As Cataratas do Iguaçu registram vazão quase 1 milhão de litros por segundo abaixo da média histórica devido à estiagem que atinge o Paraná. De acordo com a atualização mais recente do parque, divulgada neste sábado (11/4), o volume está em cerca de 500 mil litros por segundo, abaixo do padrão considerado normal para o período.
A mudança no cenário das quedas d’água reflete os efeitos da seca, que já atingiu 22 municípios paranaenses em 2026. Desses, 17 ainda permanecem com decretos ativos de situação de emergência. Segundo a Defesa Civil do Paraná, os prejuízos acumulados chegam a aproximadamente R$ 607,5 milhões.
A redução do volume no Rio Iguaçu, que atravessa o estado de Leste a Oeste, impacta na força das quedas no parque. O cenário também põe em risco a geração de energia na Usina Hidrelétrica de Itaipu caso a estiagem persista. Em 2024, por exemplo, a produção da usina registrou queda de cerca de 20% em relação ao ano anterior devido à estiagem.

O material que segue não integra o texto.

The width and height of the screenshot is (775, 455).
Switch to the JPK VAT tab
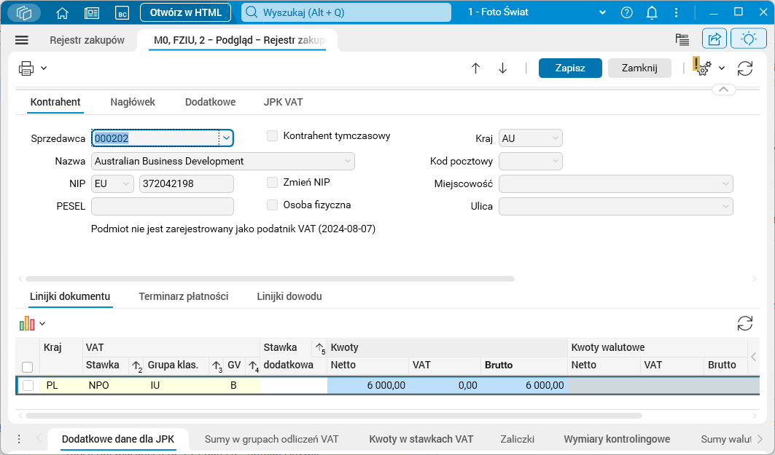(283, 103)
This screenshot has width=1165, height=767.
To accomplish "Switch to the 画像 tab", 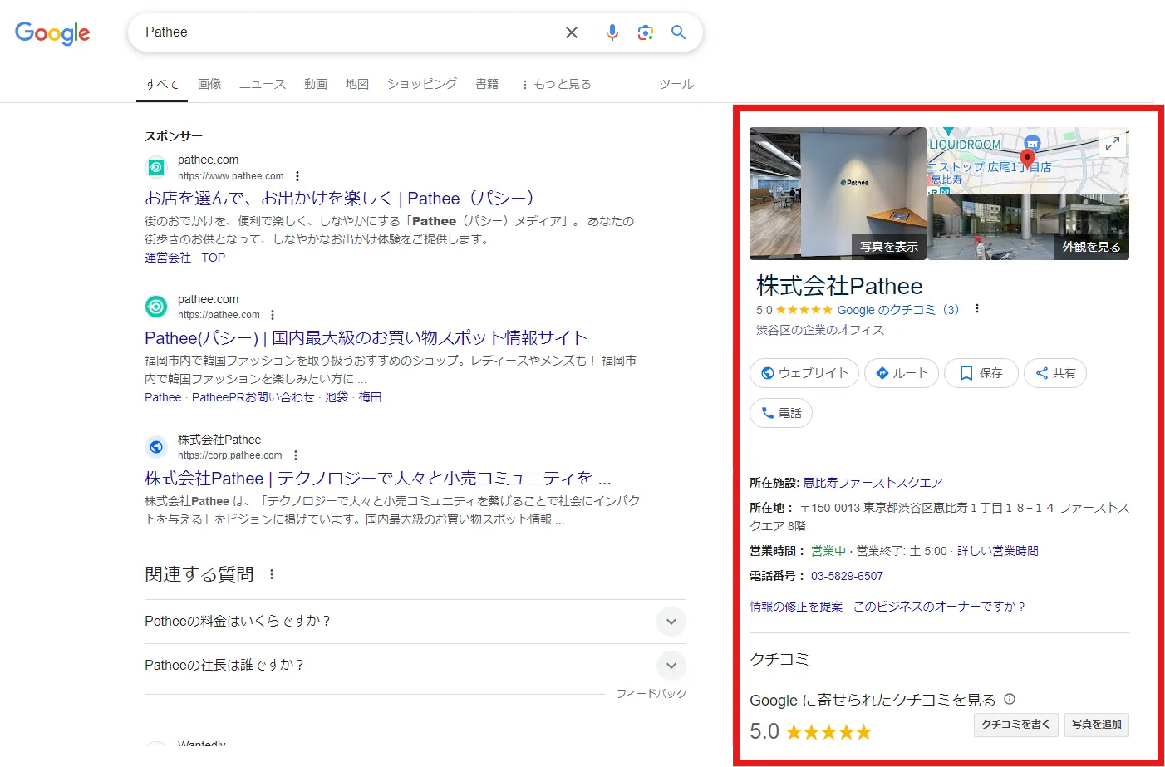I will pos(209,83).
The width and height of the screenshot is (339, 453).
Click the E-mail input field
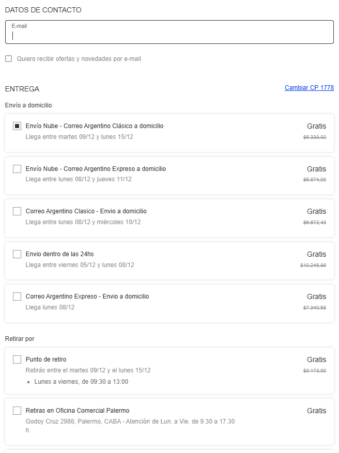coord(169,34)
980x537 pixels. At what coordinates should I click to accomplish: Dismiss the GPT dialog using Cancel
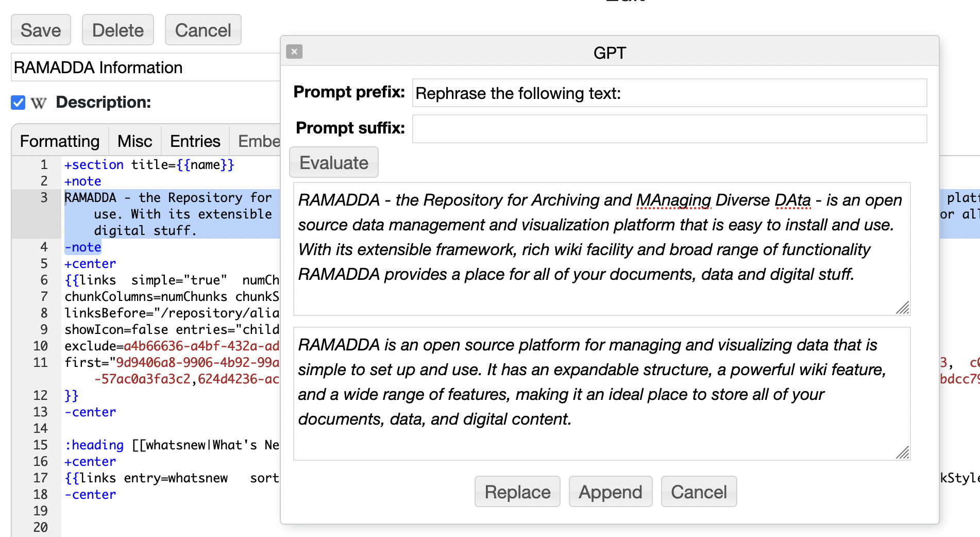coord(699,492)
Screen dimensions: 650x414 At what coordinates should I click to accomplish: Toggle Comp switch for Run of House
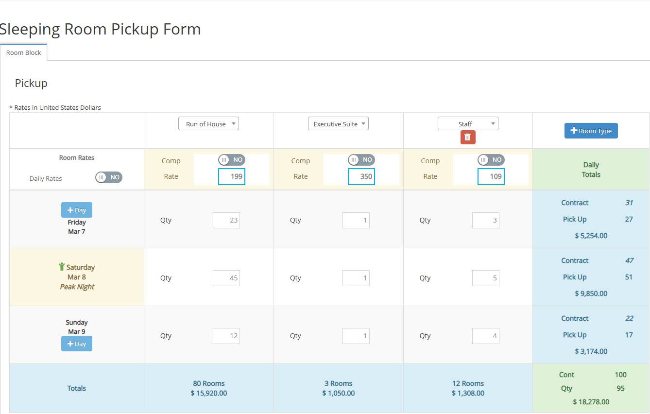coord(232,160)
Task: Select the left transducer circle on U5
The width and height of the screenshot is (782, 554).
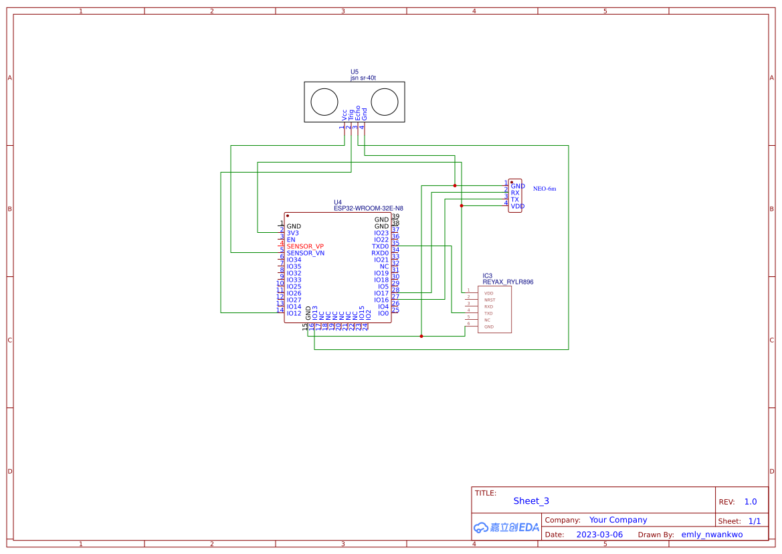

Com menor vazão, a aparência das águas também muda. O tom das águas das quedas fica mais claro, já que há menos força para revolver sedimentos do leito do rio, diferentemente do aspecto mais turvo observado em períodos de cheia. Veja, abaixo, como está:
Apesar do volume reduzido, o parque segue funcionando normalmente e aberto à visitação. O horário de funcionamento é de segunda a sexta-feira, das 9h às 16h, e aos fins de semana, das 8h30 às 16h.